Tuesday, April 2, 2013

Wading back in; a wrap up of what I've missed covering

I'm back in the office a bit today, and here's a round up of the stories that I've missed while out:

- When the history of this session is written, the most important story of it will be Medicaid expansion.  House Democrats have pulled the biggest political power play since the 2011 redistricting battle in forcing Republicans into the following position: either have an open floor debate about Medicaid expansion or don't have Medicaid.  There was doubt early on as to whether House Democrats would stick together, but they certainly have.  Rep. Bobby Moak (D - Bogue Chitto), has emerged as a very effective leader for the House Democrats, who have proved they are still a major force in the Legislature when they stay united.
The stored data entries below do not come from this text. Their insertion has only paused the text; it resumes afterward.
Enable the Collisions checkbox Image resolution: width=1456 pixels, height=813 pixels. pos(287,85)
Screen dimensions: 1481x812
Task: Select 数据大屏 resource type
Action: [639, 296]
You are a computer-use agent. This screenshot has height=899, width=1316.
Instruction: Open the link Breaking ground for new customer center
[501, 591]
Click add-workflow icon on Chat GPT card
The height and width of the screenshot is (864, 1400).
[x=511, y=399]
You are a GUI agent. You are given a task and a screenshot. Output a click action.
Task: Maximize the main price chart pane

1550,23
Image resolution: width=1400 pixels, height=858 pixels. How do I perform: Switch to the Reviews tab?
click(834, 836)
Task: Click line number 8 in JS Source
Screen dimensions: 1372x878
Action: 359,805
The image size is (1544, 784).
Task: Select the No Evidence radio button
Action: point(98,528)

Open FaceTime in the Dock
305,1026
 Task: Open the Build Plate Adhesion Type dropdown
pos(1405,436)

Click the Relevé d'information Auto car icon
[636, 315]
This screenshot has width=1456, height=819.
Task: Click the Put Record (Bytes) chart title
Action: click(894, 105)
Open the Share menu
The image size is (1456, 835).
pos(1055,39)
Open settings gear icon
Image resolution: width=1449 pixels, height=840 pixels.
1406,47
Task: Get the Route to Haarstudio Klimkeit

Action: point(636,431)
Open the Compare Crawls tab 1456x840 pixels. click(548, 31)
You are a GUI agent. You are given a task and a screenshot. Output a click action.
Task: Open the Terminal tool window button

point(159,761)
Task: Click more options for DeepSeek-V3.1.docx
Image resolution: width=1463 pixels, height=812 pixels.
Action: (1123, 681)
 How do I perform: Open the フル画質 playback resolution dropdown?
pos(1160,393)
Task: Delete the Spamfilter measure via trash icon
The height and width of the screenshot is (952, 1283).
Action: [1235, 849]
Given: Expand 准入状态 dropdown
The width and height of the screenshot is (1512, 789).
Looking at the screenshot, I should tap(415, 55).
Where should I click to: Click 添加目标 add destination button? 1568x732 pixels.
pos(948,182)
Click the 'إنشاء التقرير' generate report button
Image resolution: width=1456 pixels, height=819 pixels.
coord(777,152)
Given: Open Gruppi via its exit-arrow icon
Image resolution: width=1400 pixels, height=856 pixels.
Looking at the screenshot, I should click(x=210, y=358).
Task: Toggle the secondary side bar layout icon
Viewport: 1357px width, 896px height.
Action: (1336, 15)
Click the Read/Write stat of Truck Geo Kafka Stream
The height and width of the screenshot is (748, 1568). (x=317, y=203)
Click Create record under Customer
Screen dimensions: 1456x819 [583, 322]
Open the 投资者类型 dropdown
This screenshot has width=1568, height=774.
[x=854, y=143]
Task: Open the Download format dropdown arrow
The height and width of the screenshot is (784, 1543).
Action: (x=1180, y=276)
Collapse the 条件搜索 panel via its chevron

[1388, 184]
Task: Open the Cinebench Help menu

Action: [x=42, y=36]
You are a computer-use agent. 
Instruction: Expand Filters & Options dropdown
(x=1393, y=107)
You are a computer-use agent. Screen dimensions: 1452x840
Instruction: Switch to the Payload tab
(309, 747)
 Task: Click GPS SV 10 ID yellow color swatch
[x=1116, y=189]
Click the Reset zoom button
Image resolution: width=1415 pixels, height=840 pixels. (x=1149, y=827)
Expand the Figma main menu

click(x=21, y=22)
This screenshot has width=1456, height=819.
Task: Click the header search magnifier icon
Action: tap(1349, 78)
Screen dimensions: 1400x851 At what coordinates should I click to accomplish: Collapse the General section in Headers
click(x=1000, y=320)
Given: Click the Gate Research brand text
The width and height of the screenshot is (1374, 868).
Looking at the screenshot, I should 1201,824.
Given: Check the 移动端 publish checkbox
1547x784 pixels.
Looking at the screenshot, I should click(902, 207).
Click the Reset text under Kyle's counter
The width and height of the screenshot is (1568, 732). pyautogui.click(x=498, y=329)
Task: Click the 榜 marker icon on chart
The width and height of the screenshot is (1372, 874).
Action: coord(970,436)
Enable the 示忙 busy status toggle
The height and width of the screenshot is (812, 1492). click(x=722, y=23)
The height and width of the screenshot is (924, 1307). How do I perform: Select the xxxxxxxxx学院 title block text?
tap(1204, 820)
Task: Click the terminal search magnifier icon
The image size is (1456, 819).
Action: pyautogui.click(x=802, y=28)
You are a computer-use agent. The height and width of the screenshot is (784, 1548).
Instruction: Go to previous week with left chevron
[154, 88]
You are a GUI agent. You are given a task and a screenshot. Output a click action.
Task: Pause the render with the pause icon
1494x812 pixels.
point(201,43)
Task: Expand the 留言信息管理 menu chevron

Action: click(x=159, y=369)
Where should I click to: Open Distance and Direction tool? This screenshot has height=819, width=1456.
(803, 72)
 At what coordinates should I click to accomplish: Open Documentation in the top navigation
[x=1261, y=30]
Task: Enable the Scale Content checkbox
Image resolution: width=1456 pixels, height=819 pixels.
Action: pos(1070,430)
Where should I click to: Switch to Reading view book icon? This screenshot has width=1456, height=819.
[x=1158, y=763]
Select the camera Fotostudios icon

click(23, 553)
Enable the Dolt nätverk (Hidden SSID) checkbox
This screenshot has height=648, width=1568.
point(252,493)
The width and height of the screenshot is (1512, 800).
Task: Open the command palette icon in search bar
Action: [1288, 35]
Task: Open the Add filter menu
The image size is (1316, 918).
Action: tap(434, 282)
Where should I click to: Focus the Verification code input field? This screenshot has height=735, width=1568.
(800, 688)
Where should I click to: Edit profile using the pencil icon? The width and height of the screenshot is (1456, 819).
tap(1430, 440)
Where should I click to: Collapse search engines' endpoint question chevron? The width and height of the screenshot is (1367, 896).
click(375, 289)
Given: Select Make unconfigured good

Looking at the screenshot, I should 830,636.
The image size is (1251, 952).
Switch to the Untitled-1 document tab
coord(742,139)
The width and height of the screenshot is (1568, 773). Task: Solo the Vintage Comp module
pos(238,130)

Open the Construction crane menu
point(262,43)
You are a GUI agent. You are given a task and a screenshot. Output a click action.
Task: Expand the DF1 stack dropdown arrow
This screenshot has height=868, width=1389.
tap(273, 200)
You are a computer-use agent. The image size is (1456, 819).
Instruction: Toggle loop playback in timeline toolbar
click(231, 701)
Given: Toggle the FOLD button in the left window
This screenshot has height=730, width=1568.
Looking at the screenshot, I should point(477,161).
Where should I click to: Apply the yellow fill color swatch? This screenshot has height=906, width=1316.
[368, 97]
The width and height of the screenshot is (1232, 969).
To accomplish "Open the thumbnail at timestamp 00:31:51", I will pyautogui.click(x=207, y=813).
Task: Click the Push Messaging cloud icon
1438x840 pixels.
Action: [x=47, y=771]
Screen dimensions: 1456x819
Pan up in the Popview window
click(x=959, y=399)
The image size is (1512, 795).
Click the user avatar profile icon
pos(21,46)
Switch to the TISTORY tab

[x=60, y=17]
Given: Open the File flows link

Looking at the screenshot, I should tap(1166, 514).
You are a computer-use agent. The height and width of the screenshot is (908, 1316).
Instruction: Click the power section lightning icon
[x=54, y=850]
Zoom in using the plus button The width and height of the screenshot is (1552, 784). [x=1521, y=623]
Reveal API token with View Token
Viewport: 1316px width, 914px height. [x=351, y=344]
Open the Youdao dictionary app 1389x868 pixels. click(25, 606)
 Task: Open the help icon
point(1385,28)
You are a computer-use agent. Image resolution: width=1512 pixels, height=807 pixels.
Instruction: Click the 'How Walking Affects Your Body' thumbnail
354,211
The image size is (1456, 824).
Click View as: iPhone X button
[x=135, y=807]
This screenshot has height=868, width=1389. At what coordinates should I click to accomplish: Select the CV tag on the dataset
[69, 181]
- Gov. Phil Bryant (R) named anti-abortion activist Terri Herring as his nominee to fill a position on the State Board of Health being vacated by Ellen Williams of Senatobia.  While everyone was distracted by Herring's maniacal positions on reproduction, the AP looked at the statute and a map, and figured out that Herring, by law, couldn't serve.  Bryant withdrew her name, avoiding what would have been a contentious confirmation battle.

- In reference to the above, the State Board of Health is made up of 11 people, a minority of whom have to be physicians.  Am I the only person who sees something wrong with that?

- Lt. Gov. Tate Reeves (R) has conceded that "C" districts, in addition to those gaining scores of "A" and "B", will have veto power over charter school startups within their districts, and that has apparently broken the logjam over charter schools legislation. The House, just minutes ago, approved the conference committee report that would allow up to 15 new charter schools each year in "D" and "F" districts.

- Jackson has been named the worst city for people with spring allergies.  That's no surprise.  When you've been blessed with a botanical and agricultural bounty like ours, there's a downside.

1 comment:

Casey Ann said...

There's nothing wrong with having physicians be a minority. They are not the only professionals involved in health care. For example, nurses, hospitals, psychologists etc. Also having one member be a citizen would be good as well.